Andrea Telatin
Andrea Telatin Senior bioinformatician at the Quadram Institute Bioscience, Norwich.

A first experiment with Kraken2

Our goal here is to create a small and artificial set of sequences to be classified using Kraken2, to practice with its parameters and its output formats.

A known reference

You can select your favourite genome, or use the one we placed in:

1
/data/shared/genomes/GCF_000027325.1_ASM2732v1_genomic.fna.gz

This is the complete genome of Mycoplasma genitalium, that just happen to be a relative small genome, as confirmed by seqfu stats (we add -bto print the filename, and not the path, and -nto have a screen-friendly table):

1
seqfu stats -b -n /data/shared/genomes/GCF_000027325.1_ASM2732v1_genomic.fna.gz

Making it into pieces

Sometimes it is useful to simulate a whole genome shotgun, in order to have a synthetic dataset that should resemble a real sequencing experiment. One of such tools, art can generate Illumina datasets.

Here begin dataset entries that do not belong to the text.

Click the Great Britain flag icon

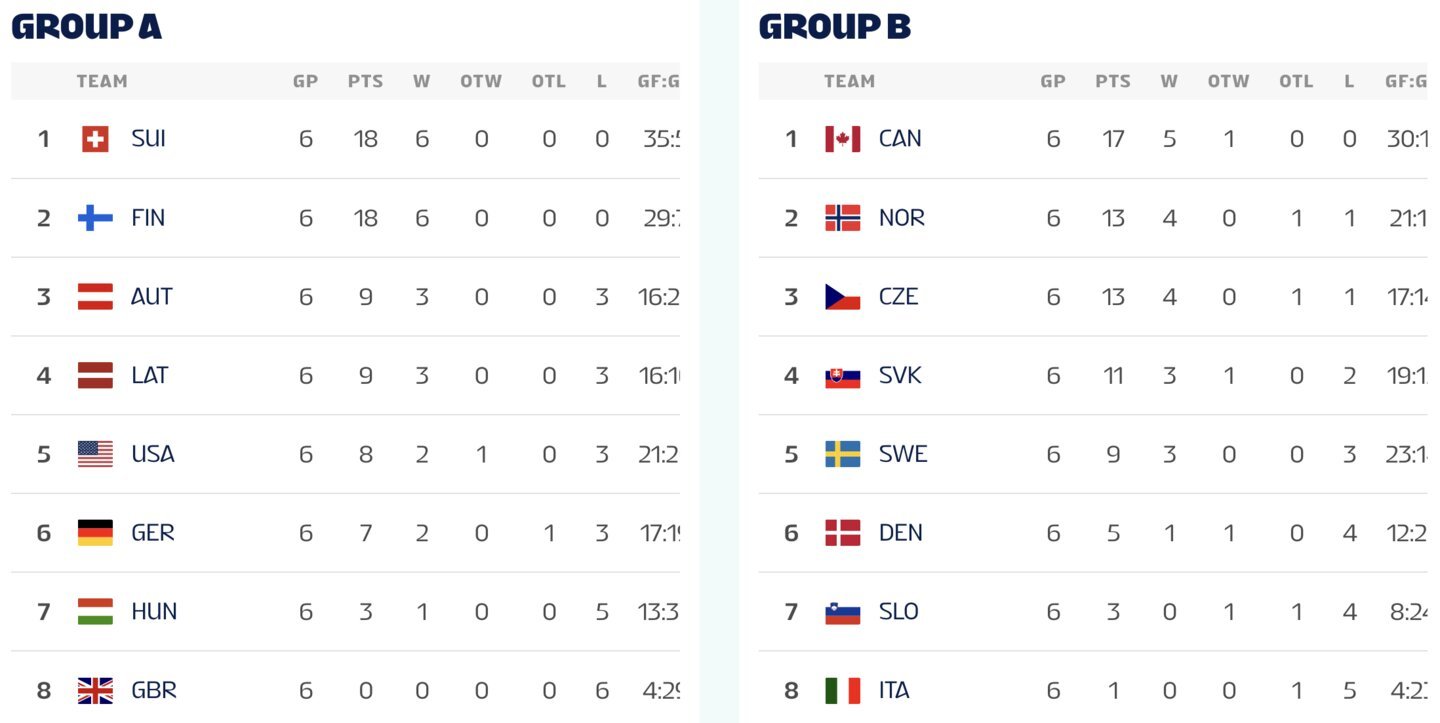[95, 690]
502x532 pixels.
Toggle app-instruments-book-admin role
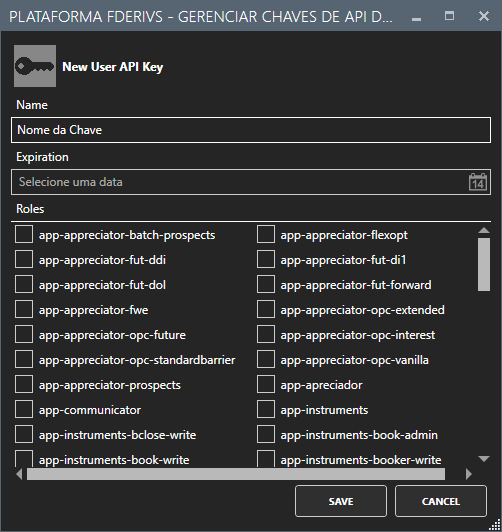click(x=266, y=435)
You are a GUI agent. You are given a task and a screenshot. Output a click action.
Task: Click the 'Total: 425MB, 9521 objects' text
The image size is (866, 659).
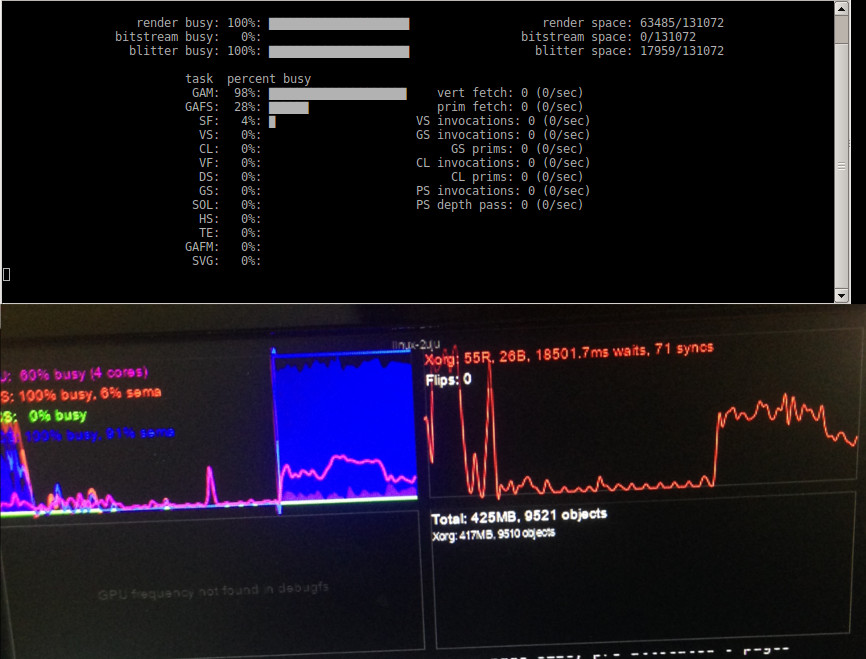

To test Kraken2, however, we want to start with a systematic approach: shredding the genome into pieces of known length but without sequencing errors and sampling biases. fu-shred, from the seqfu suite, can do exactly that, specifying:

  • the desired fragments length (--length, or -l for short)
  • and their distance (--step, or -s)
1
2
3
# Create a directory for this experiment
mkdir ~/myco-test
fu-shred -l 100 -s 10 /data/shared/genomes/GCF_000027325.1_ASM2732v1_genomic.fna.gz > ~/myco-test/fragments.fq

Classify our dataset with Kraken2

A curated collection of Krakent2 databases is available from BenLangmead lab. We have some Kraken2 databases in /data/db/kraken2/, and we are specifically going to use /data/db/kraken2/standard-16gb/.

:bulb: If you set the $KRAKEN2_DEFAULT_DB you can omit the database in the command. For example with:

1
export KRAKEN2_DEFAULT_DB=/data/db/kraken2/standard-16gb/

the full command to generate both a summary report and the detailed output would be:

1
2
3
kraken2 --db /data/db/kraken2/standard-16gb/ \
  --report ~/myco-test/report.txt
  --threads 4  ~/myco-test/fragments.fq > ~/myco-test/kraken-output.tsv

The program will print to the standard error, at the end of the execution, a summary of the operation:

1
2
3
57998 sequences (5.80 Mbp) processed in 0.971s (3582.9 Kseq/m, 358.29 Mbp/m).
  55100 sequences classified (95.00%)
  2898 sequences unclassified (5.00%)

It’s interesting to see that, even if we have subsequences from a reference genome with no errors, a fraction of the fragments has not been classified at all.